* Provided material *
::::::::

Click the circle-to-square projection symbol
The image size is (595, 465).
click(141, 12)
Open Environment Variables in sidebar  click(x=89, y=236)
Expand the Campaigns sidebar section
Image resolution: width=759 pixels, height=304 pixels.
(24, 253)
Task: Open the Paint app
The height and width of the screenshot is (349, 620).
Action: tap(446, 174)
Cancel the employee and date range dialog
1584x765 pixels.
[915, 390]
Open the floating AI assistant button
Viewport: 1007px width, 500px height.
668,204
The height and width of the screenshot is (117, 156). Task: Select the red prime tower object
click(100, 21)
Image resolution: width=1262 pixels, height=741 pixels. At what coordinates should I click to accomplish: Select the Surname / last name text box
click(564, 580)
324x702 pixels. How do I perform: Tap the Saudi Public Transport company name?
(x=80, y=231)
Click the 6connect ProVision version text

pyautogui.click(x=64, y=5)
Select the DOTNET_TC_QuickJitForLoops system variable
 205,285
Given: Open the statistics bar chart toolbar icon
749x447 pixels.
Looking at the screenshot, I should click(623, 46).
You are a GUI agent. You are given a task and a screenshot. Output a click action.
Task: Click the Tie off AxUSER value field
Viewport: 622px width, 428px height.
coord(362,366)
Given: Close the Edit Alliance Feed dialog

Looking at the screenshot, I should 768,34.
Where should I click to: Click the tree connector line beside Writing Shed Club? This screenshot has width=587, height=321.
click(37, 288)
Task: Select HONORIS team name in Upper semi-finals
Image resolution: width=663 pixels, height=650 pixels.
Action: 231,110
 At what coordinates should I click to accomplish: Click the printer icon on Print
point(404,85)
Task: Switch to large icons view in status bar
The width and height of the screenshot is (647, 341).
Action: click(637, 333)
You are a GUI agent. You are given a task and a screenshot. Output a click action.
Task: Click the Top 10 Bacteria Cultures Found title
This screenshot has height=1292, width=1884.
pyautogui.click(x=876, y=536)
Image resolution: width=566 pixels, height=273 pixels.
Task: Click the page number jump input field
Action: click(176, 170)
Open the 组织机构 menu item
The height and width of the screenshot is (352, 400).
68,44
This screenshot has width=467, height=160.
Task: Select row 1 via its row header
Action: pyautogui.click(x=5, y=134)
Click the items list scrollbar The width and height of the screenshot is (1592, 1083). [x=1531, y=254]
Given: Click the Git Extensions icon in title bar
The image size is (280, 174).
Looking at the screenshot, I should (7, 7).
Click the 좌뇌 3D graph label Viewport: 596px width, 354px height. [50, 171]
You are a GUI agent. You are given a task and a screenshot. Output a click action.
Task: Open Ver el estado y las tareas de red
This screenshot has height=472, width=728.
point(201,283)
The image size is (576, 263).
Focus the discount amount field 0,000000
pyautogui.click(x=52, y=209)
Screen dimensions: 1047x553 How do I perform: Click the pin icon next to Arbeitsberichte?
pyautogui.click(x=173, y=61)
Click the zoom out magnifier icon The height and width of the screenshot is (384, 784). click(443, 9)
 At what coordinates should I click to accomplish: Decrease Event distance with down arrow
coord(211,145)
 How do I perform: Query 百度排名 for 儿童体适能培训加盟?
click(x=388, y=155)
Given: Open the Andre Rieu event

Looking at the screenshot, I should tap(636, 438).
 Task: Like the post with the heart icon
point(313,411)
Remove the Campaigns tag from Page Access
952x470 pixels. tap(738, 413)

::::::::

* Task details *
Your task is to reproduce all the data exactly as shown.

* Written answer *
Click the circle-to-square projection symbol
The image size is (595, 465).
click(141, 12)
Open Environment Variables in sidebar  click(x=89, y=236)
Expand the Campaigns sidebar section
Image resolution: width=759 pixels, height=304 pixels.
(24, 253)
Task: Open the Paint app
The height and width of the screenshot is (349, 620).
Action: tap(446, 174)
Cancel the employee and date range dialog
1584x765 pixels.
[915, 390]
Open the floating AI assistant button
Viewport: 1007px width, 500px height.
668,204
The height and width of the screenshot is (117, 156). Task: Select the red prime tower object
click(100, 21)
Image resolution: width=1262 pixels, height=741 pixels. At what coordinates should I click to accomplish: Select the Surname / last name text box
click(564, 580)
324x702 pixels. How do I perform: Tap the Saudi Public Transport company name?
(x=80, y=231)
Click the 6connect ProVision version text

pyautogui.click(x=64, y=5)
Select the DOTNET_TC_QuickJitForLoops system variable
 205,285
Given: Open the statistics bar chart toolbar icon
749x447 pixels.
Looking at the screenshot, I should click(623, 46).
You are a GUI agent. You are given a task and a screenshot. Output a click action.
Task: Click the Tie off AxUSER value field
Viewport: 622px width, 428px height.
coord(362,366)
Given: Close the Edit Alliance Feed dialog

Looking at the screenshot, I should 768,34.
Where should I click to: Click the tree connector line beside Writing Shed Club? This screenshot has width=587, height=321.
click(37, 288)
Task: Select HONORIS team name in Upper semi-finals
Image resolution: width=663 pixels, height=650 pixels.
Action: 231,110
 At what coordinates should I click to accomplish: Click the printer icon on Print
point(404,85)
Task: Switch to large icons view in status bar
The width and height of the screenshot is (647, 341).
Action: click(637, 333)
You are a GUI agent. You are given a task and a screenshot. Output a click action.
Task: Click the Top 10 Bacteria Cultures Found title
This screenshot has height=1292, width=1884.
pyautogui.click(x=876, y=536)
Image resolution: width=566 pixels, height=273 pixels.
Task: Click the page number jump input field
Action: click(176, 170)
Open the 组织机构 menu item
The height and width of the screenshot is (352, 400).
68,44
This screenshot has width=467, height=160.
Task: Select row 1 via its row header
Action: pyautogui.click(x=5, y=134)
Click the items list scrollbar The width and height of the screenshot is (1592, 1083). [x=1531, y=254]
Given: Click the Git Extensions icon in title bar
The image size is (280, 174).
Looking at the screenshot, I should (7, 7).
Click the 좌뇌 3D graph label Viewport: 596px width, 354px height. [50, 171]
You are a GUI agent. You are given a task and a screenshot. Output a click action.
Task: Open Ver el estado y las tareas de red
This screenshot has height=472, width=728.
point(201,283)
The image size is (576, 263).
Focus the discount amount field 0,000000
pyautogui.click(x=52, y=209)
Screen dimensions: 1047x553 How do I perform: Click the pin icon next to Arbeitsberichte?
pyautogui.click(x=173, y=61)
Click the zoom out magnifier icon The height and width of the screenshot is (384, 784). click(443, 9)
 At what coordinates should I click to accomplish: Decrease Event distance with down arrow
coord(211,145)
 How do I perform: Query 百度排名 for 儿童体适能培训加盟?
click(x=388, y=155)
Given: Open the Andre Rieu event

Looking at the screenshot, I should tap(636, 438).
 Task: Like the post with the heart icon
point(313,411)
Remove the Campaigns tag from Page Access
952x470 pixels. tap(738, 413)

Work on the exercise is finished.